• _Task prompt_
What you return must match the records word for word, except that images are dropped.
====== Given data ======
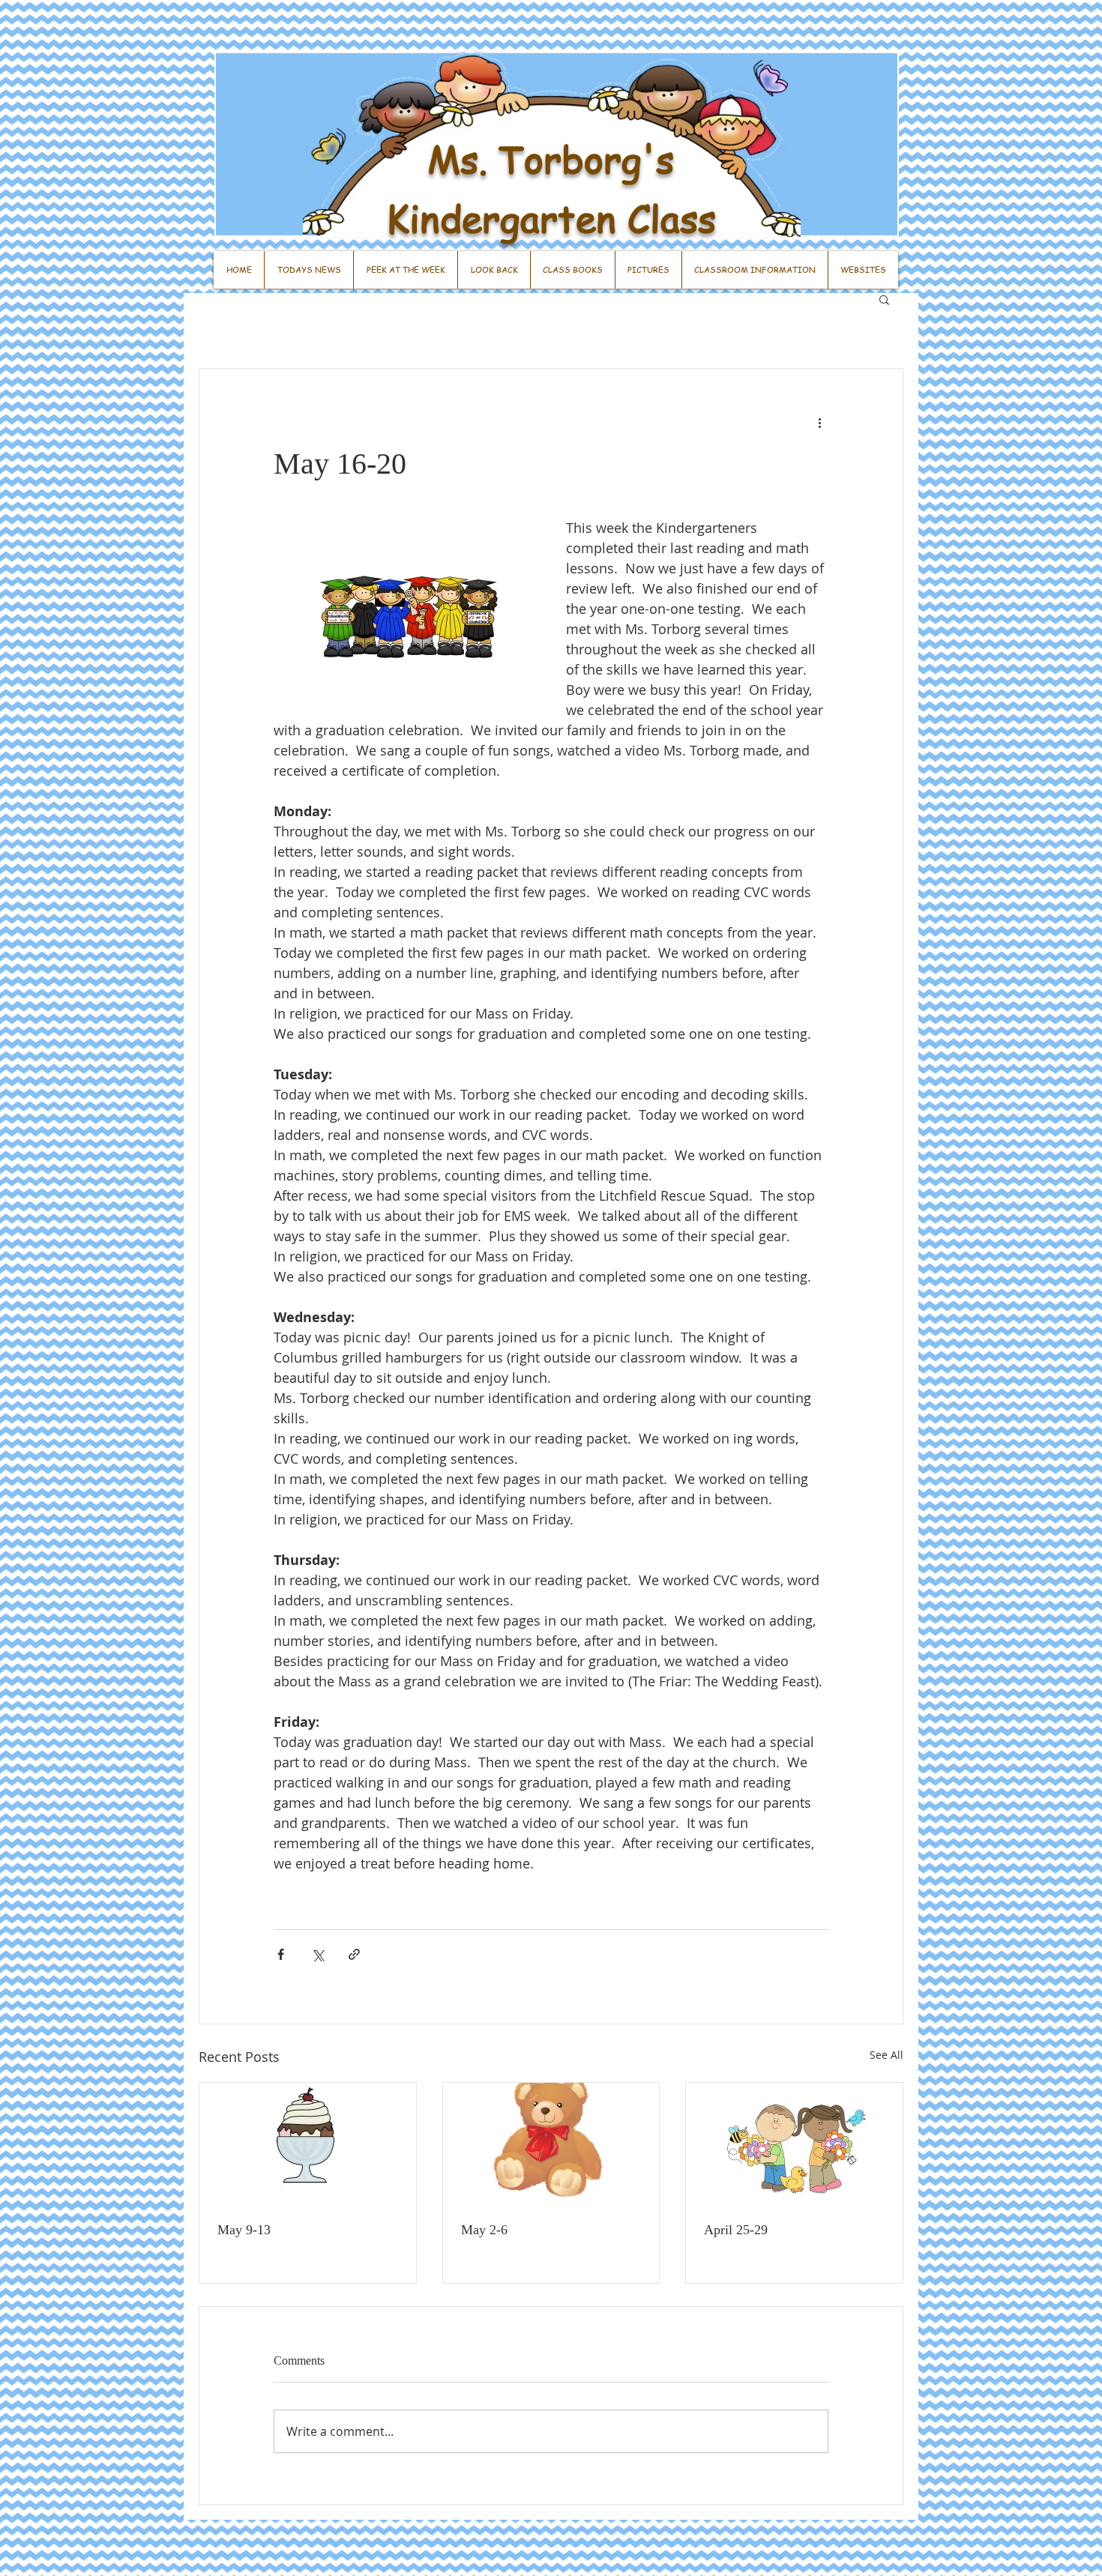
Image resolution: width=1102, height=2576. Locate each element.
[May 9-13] (307, 2143)
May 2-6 (484, 2229)
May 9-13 (244, 2229)
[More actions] (819, 423)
======
• _Solution_
Image resolution: width=1102, height=2576. Locate each element.
[May 9-13] (307, 2143)
May 2-6 (484, 2229)
May 9-13 (244, 2229)
[More actions] (819, 423)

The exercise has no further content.